Towards Comparable Active Learning
- URL: http://arxiv.org/abs/2311.18356v1
- Date: Thu, 30 Nov 2023 08:54:32 GMT
- Title: Towards Comparable Active Learning
- Authors: Thorben Werner, Johannes Burchert, Lars Schmidt-Thieme
- Abstract summary: We show that the reported lifts in recent literature generalize poorly to other domains leading to an inconclusive landscape in Active Learning research.
This paper addresses these issues by providing an Active Learning framework for a fair comparison of algorithms across different tasks and domains, as well as a fast and perform oracleant algorithm for evaluation.

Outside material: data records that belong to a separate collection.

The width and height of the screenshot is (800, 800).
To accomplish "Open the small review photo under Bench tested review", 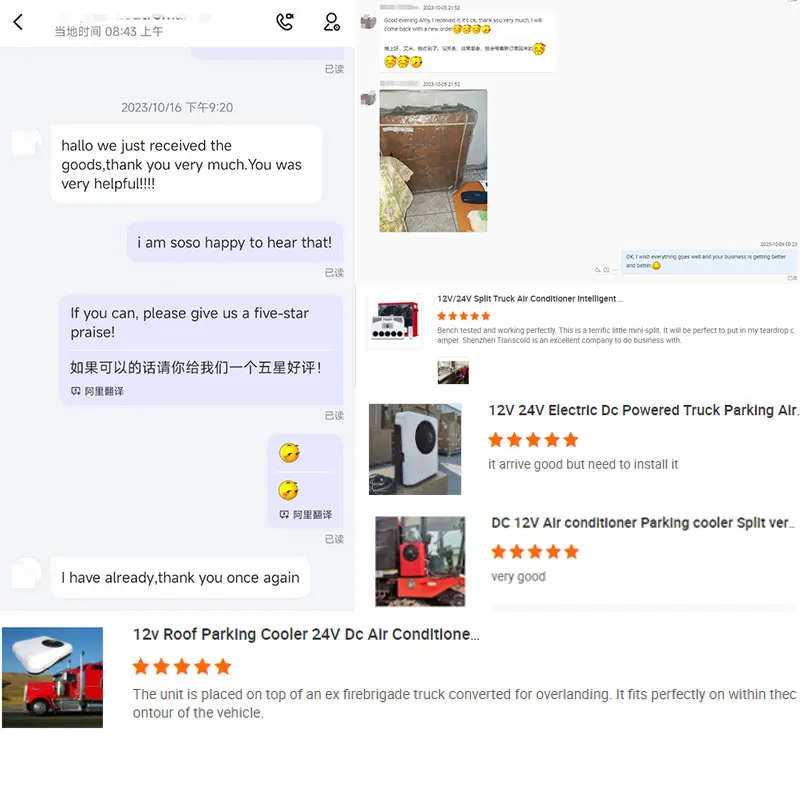I will (453, 372).
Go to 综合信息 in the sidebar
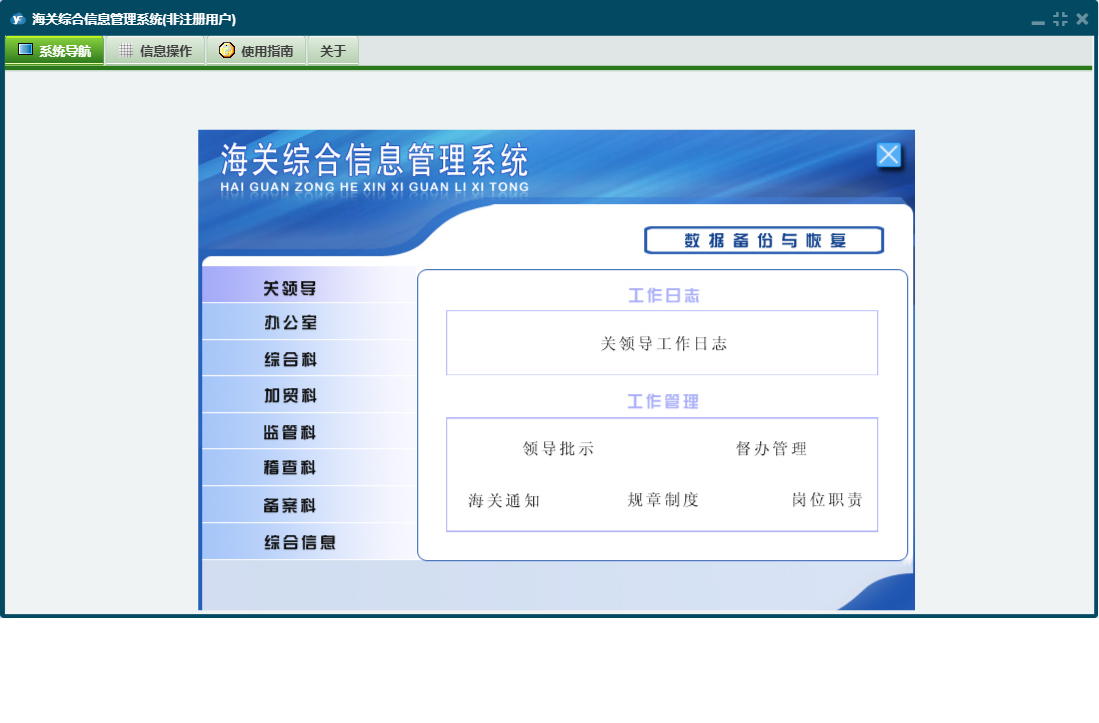1099x723 pixels. (x=299, y=542)
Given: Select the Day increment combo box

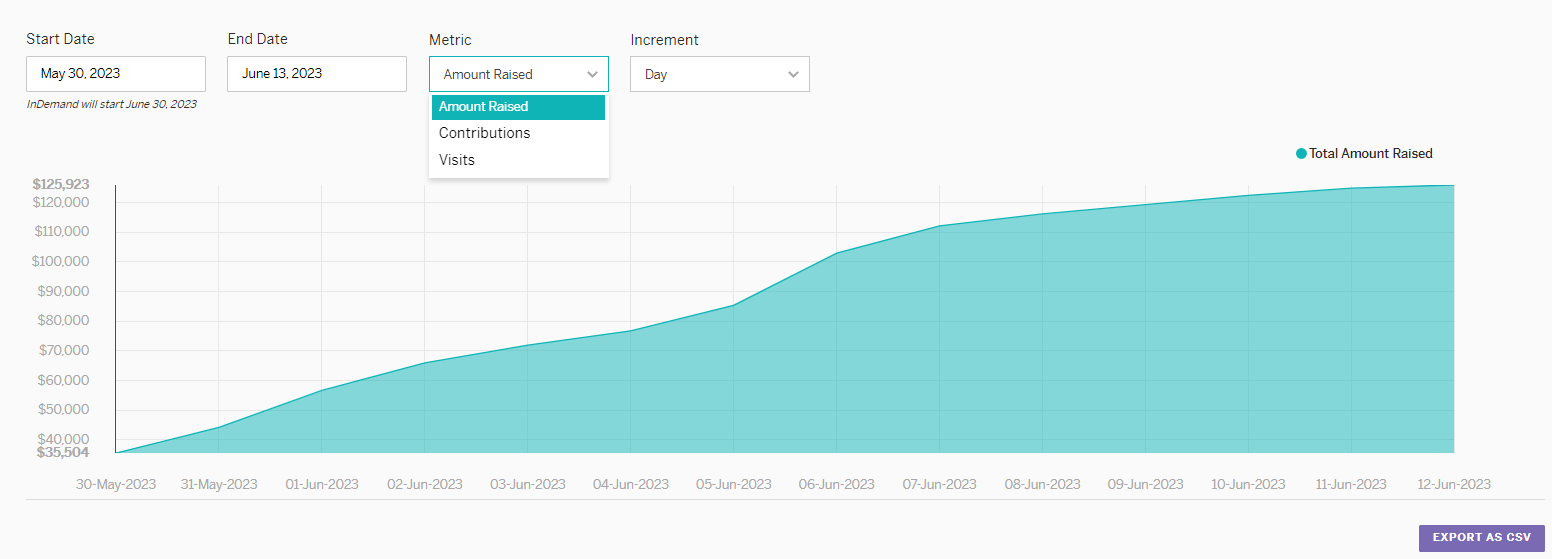Looking at the screenshot, I should [x=720, y=74].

- Score: 6.579888565581481
- License: http://creativecommons.org/licenses/by/4.0/
- Abstract: Active Learning has received significant attention in the field of machine
learning for its potential in selecting the most informative samples for
labeling, thereby reducing data annotation costs. However, we show that the
reported lifts in recent literature generalize poorly to other domains leading
to an inconclusive landscape in Active Learning research. Furthermore, we
highlight overlooked problems for reproducing AL experiments that can lead to
unfair comparisons and increased variance in the results. This paper addresses
these issues by providing an Active Learning framework for a fair comparison of
algorithms across different tasks and domains, as well as a fast and performant
oracle algorithm for evaluation. To the best of our knowledge, we propose the
first AL benchmark that tests algorithms in 3 major domains: Tabular, Image,
and Text. We report empirical results for 6 widely used algorithms on 7
real-world and 2 synthetic datasets and aggregate them into a domain-specific
ranking of AL algorithms.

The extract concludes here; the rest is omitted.